- Opening Delimiter -

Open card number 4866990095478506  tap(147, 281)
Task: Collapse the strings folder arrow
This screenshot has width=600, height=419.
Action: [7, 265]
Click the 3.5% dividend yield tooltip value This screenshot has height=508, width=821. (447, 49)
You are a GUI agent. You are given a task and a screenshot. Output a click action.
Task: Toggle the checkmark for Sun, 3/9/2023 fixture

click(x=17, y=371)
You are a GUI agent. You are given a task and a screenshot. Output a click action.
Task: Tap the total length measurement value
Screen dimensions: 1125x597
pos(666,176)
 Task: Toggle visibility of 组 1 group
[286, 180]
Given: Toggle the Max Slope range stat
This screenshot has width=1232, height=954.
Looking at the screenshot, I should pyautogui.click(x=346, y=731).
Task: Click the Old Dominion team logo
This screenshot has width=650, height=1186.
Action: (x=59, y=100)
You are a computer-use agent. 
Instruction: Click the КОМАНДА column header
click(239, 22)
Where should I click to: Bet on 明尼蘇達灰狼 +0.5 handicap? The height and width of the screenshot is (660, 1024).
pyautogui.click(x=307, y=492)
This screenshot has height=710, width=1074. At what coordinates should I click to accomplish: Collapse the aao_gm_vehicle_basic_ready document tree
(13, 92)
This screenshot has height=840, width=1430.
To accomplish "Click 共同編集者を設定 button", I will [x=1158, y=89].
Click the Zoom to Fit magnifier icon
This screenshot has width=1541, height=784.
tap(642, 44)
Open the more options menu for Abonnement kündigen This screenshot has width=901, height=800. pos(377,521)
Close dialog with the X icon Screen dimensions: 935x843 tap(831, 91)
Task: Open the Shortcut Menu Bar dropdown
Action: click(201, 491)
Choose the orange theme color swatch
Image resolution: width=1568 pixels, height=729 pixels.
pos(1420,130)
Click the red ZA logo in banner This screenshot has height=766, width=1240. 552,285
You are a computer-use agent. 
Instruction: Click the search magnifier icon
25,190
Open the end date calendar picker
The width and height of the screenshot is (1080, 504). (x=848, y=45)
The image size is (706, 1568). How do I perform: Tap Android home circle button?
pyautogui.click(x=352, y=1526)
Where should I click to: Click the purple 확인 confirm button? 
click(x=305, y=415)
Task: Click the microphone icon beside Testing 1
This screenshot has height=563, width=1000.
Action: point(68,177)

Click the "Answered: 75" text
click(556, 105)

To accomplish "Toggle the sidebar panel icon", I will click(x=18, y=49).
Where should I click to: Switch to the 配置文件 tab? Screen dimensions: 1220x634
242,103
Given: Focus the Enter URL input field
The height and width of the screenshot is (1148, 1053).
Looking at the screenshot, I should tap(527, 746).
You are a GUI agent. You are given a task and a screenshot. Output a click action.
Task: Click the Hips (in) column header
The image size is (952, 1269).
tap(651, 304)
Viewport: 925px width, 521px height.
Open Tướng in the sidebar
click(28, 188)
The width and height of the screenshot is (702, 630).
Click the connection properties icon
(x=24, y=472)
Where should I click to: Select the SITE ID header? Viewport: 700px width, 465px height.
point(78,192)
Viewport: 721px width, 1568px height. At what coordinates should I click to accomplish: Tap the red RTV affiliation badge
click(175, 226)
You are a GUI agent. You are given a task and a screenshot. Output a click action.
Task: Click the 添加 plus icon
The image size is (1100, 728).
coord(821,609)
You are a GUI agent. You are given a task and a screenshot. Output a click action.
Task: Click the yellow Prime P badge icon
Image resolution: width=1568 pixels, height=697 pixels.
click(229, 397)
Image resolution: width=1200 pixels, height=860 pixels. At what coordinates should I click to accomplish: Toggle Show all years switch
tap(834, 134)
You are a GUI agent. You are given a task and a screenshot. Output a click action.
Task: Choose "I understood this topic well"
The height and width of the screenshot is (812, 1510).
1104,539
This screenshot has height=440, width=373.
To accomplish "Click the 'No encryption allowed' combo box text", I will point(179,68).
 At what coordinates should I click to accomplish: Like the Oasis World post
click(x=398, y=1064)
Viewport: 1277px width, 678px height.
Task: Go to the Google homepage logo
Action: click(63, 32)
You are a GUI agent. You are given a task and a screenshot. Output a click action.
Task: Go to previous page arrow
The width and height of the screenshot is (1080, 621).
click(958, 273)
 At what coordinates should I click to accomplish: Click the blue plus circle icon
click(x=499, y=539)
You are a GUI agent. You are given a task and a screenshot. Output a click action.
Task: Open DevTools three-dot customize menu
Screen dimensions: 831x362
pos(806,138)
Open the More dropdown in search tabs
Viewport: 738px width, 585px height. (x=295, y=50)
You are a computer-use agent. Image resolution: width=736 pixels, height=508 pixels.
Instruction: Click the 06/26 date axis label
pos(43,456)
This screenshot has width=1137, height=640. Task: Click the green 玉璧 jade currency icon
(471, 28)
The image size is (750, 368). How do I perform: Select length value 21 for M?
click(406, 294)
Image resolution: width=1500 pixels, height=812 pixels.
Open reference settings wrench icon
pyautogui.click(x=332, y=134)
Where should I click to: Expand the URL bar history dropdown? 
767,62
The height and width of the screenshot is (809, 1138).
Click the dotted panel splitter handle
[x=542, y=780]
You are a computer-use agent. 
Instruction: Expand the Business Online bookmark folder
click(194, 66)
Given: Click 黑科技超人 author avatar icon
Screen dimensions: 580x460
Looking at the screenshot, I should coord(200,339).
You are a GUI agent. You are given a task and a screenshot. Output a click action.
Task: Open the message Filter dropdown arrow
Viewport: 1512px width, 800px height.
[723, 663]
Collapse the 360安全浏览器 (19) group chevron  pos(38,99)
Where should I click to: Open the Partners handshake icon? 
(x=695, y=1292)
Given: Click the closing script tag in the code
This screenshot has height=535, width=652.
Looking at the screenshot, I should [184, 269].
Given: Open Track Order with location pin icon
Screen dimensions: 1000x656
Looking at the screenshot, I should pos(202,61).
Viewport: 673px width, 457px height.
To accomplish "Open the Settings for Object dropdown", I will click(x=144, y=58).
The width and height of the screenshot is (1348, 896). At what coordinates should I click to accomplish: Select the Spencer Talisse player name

- Closing Delimiter -

What the exercise asks: Return all lines from the data above with "arrow" in them.

Result of the exercise:
Task: Collapse the strings folder arrow
Task: Go to previous page arrow
Task: Open the message Filter dropdown arrow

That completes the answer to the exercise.